Stored records:
------------------------------

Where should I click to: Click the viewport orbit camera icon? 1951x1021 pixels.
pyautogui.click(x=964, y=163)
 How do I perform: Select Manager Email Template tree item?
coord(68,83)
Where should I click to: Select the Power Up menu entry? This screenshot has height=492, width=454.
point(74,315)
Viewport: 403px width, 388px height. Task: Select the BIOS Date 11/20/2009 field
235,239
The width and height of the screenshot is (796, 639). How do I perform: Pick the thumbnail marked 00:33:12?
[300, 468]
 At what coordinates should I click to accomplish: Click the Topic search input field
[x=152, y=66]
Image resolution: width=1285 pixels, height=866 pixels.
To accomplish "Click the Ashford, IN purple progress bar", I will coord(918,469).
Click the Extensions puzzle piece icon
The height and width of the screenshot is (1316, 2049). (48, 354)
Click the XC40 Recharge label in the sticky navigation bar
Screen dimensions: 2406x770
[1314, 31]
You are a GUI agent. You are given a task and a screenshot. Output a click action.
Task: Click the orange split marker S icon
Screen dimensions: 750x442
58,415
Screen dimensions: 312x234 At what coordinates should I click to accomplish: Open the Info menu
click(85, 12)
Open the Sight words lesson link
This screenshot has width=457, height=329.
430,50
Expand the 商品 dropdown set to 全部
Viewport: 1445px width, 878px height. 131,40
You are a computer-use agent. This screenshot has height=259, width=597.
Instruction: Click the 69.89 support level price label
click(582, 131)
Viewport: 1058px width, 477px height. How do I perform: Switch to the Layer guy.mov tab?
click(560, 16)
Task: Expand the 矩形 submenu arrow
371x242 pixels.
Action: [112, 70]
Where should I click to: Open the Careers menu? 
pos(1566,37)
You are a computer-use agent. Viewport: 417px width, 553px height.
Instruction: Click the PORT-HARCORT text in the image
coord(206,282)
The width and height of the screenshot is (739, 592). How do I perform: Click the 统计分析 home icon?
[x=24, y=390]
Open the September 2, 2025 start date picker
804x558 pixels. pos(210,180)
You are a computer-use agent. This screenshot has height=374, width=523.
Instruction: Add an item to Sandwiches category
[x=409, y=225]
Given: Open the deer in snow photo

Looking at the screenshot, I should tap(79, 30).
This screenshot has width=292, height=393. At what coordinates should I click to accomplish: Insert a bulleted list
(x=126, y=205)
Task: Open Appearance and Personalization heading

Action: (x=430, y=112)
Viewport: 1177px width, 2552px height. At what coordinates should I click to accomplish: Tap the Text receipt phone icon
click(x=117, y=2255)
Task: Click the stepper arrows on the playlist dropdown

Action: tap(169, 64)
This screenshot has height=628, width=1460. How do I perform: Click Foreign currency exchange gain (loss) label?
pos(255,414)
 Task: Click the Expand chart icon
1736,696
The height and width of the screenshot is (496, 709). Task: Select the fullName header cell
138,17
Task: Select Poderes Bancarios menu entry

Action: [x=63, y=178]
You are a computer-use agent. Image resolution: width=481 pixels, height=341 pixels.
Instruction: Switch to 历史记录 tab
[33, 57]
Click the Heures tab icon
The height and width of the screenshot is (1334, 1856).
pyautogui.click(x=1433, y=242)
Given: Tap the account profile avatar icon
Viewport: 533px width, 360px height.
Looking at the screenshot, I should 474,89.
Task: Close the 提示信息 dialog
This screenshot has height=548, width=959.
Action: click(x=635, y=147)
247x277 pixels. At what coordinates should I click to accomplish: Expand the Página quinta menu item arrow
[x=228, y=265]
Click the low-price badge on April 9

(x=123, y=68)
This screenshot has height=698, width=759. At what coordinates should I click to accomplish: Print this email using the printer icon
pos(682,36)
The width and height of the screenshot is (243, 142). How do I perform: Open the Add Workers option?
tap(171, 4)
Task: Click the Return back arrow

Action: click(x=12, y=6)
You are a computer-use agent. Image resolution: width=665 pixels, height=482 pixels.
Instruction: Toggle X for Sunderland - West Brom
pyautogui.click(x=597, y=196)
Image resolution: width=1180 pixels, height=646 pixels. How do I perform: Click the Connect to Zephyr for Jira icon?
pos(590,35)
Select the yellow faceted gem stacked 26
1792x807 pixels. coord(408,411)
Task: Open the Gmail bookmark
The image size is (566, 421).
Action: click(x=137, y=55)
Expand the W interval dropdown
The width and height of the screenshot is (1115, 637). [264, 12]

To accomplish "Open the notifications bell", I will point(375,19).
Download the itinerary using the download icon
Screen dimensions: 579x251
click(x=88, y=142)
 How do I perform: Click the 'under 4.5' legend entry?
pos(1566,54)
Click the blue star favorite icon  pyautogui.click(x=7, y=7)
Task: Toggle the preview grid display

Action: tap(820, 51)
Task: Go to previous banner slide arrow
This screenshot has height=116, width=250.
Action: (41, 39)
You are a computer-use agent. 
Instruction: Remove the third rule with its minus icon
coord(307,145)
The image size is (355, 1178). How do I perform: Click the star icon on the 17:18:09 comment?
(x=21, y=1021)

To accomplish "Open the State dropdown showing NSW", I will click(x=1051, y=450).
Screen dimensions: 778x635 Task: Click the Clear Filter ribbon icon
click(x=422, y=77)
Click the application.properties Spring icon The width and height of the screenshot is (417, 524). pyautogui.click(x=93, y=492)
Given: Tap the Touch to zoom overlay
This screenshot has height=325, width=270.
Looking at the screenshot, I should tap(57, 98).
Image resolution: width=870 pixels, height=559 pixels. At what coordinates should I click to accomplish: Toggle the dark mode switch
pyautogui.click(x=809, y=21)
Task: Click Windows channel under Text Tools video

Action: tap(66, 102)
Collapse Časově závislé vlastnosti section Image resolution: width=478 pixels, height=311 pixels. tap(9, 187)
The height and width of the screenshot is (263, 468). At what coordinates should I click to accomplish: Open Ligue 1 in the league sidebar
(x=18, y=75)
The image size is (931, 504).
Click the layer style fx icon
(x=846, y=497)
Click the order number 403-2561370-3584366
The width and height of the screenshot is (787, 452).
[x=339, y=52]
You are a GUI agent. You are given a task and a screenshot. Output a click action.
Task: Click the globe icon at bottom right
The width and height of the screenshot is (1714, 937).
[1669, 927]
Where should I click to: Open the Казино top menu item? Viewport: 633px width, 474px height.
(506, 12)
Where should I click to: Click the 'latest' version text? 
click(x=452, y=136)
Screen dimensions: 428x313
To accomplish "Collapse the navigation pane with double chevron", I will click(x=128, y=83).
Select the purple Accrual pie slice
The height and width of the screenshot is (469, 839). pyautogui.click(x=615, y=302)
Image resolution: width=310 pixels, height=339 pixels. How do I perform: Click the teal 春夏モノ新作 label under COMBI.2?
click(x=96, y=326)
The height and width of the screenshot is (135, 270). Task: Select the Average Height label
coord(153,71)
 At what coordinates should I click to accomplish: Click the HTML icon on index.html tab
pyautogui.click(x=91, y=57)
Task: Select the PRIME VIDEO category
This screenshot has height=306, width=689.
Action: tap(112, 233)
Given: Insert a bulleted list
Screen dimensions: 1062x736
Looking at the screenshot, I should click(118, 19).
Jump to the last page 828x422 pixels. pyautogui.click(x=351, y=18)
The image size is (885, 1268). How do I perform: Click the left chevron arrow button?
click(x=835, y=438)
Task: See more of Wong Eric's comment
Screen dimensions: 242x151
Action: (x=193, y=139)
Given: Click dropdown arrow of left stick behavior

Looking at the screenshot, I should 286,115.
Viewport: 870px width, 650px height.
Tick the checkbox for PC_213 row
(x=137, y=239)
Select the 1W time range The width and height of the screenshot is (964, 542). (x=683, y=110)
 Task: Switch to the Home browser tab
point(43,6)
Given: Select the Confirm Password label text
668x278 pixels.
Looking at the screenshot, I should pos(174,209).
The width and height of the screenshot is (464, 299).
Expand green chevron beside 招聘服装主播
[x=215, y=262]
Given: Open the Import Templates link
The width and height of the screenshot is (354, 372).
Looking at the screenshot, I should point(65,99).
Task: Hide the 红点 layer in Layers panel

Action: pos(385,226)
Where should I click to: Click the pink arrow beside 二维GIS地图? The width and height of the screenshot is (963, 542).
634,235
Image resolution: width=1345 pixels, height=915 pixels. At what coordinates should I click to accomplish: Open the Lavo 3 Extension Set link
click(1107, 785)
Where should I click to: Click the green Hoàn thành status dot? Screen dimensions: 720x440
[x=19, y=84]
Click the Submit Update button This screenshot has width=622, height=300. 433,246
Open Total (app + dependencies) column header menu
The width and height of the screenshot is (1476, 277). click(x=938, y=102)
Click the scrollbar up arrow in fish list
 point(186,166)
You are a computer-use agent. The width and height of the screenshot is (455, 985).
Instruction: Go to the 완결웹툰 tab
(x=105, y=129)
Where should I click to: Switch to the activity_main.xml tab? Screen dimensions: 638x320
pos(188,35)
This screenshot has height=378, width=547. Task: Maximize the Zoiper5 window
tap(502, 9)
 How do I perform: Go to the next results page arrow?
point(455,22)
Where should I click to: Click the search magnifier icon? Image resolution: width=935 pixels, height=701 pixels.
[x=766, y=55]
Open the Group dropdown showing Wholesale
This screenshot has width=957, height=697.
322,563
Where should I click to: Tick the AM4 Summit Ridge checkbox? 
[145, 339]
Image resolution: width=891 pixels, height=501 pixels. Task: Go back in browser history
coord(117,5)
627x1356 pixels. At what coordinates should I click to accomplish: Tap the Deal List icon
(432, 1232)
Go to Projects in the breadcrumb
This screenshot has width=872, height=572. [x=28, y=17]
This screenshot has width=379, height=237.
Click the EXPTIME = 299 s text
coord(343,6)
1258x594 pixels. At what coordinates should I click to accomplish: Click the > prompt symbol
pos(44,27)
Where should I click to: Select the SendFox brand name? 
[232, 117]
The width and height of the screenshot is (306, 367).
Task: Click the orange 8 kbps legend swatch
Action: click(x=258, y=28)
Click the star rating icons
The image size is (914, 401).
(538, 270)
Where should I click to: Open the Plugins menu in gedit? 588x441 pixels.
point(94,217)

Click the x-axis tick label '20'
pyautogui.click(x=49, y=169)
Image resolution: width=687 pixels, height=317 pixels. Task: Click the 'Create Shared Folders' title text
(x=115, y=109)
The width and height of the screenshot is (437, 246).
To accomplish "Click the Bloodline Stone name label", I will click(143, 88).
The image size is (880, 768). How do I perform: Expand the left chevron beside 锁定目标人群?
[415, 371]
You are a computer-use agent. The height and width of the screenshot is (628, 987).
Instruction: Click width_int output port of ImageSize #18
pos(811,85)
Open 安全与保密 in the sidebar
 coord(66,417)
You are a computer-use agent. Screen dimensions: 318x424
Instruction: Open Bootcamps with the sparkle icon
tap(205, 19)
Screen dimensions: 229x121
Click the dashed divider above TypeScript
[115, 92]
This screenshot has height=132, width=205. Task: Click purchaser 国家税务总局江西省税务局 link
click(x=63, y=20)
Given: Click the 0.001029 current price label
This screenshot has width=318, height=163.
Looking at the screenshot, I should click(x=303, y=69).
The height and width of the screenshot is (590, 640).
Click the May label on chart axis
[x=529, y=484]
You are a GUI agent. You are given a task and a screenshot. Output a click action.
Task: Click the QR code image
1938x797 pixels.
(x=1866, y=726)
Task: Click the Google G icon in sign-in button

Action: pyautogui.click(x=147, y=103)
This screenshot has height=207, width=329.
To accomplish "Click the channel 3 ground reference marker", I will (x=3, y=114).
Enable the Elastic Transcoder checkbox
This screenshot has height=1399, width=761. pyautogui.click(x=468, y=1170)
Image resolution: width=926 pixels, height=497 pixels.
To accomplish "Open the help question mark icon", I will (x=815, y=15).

------------------------------

Task brief – Return exactly the lines in the records above, beginning with the one that holds "Enable the Elastic Transcoder checkbox" and ending with the last.

Your solution –
Enable the Elastic Transcoder checkbox
This screenshot has height=1399, width=761. pyautogui.click(x=468, y=1170)
Image resolution: width=926 pixels, height=497 pixels.
To accomplish "Open the help question mark icon", I will (x=815, y=15).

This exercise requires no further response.